■ The exercise: Reproduce the passage below on resource descriptors word for word, starting at "from frictionless import" and ending at "resource.to_yaml('capital.resource-bad.yaml')".

Okay, why do we need to use a resource descriptor if the result is the same? The reason is metadata + data packaging. Let's extend our resource descriptor to show how you can edit and validate metadata:

Python

from frictionless import describe

resource = describe('capital-invalid.csv')
resource.add_defined('stats')  # TODO: fix and remove this line
resource.stats.md5 = 'ae23c74693ca2d3f0e38b9ba3570775b' # this is a made up incorrect
resource.stats.bytes = 100 # this is wrong
resource.to_yaml('capital.resource-bad.yaml')

We have added a few incorrect, made up attributes to our resource descriptor as an example. Now, the validation below reports these errors in addition to all the errors we had before. This example shows how concepts like Data Resource can be extremely useful when working with data.

■ Dataset section:

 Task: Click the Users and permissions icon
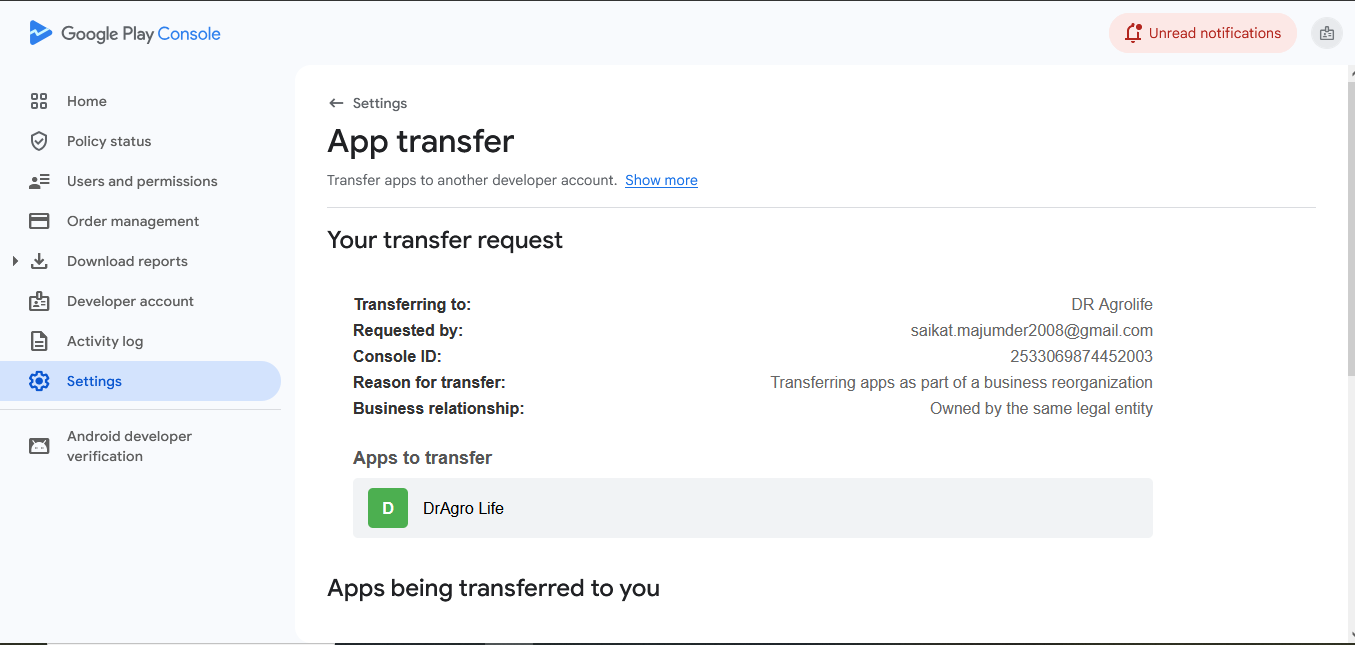[x=39, y=181]

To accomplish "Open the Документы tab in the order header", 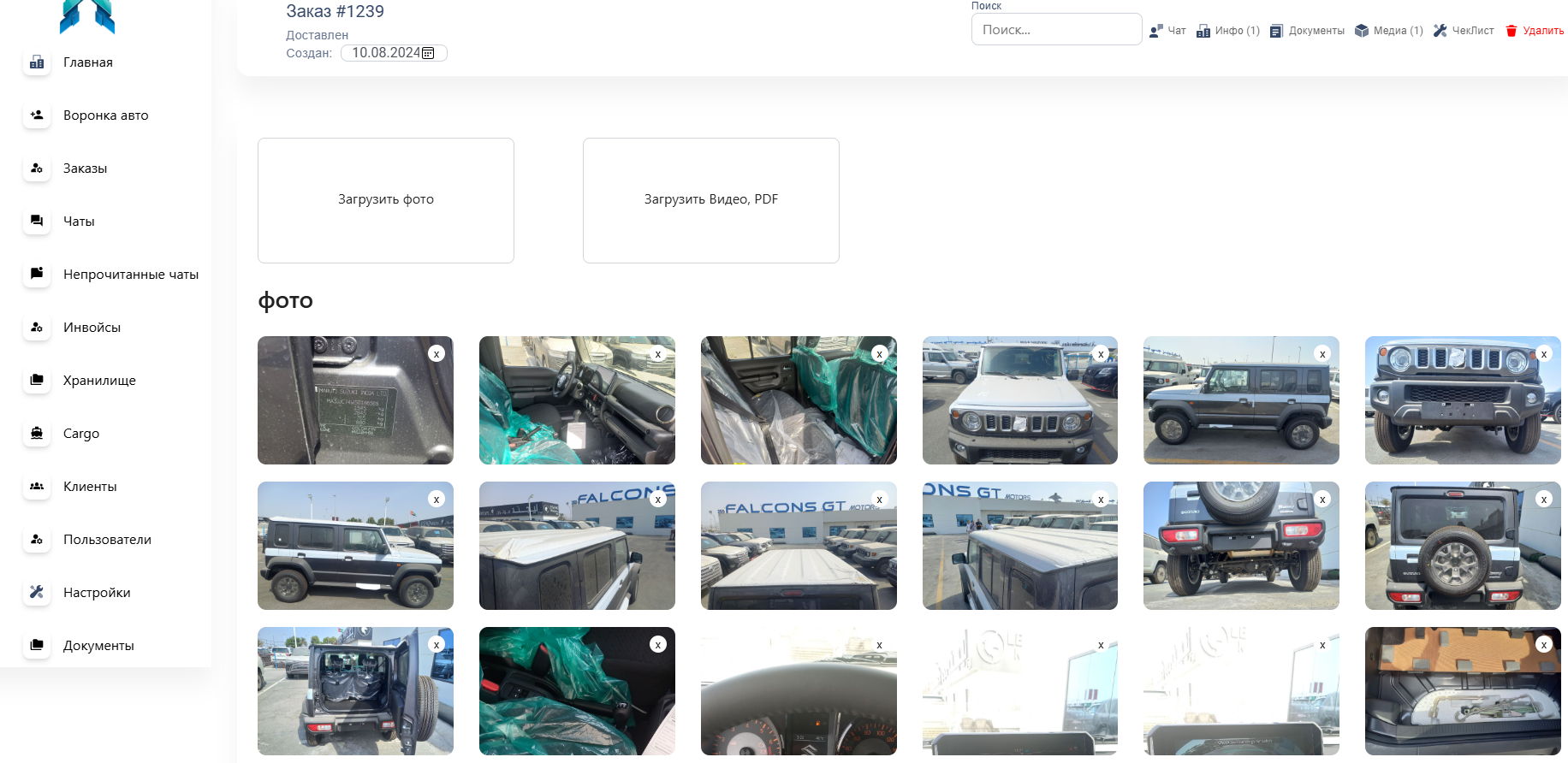I will pyautogui.click(x=1307, y=31).
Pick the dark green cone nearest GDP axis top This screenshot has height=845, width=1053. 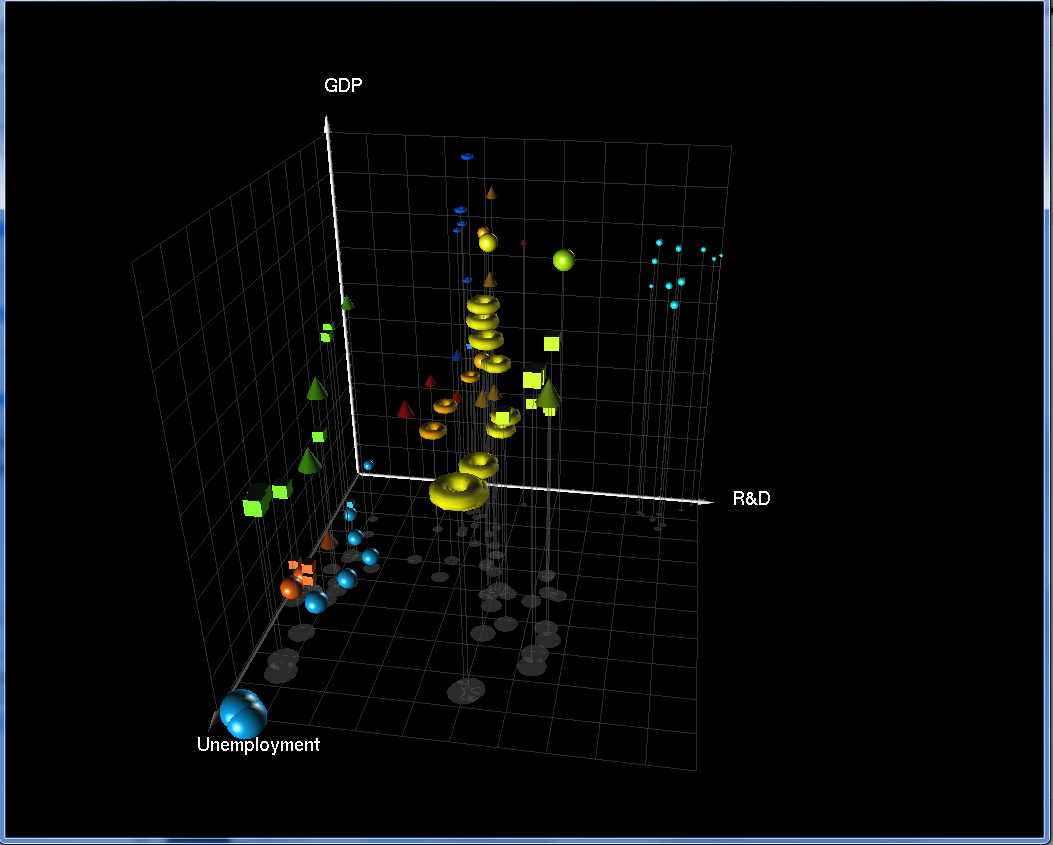(346, 301)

■ Completed task:
from frictionless import describe

resource = describe('capital-invalid.csv')
resource.add_defined('stats')  # TODO: fix and remove this line
resource.stats.md5 = 'ae23c74693ca2d3f0e38b9ba3570775b' # this is a made up incorrect
resource.stats.bytes = 100 # this is wrong
resource.to_yaml('capital.resource-bad.yaml')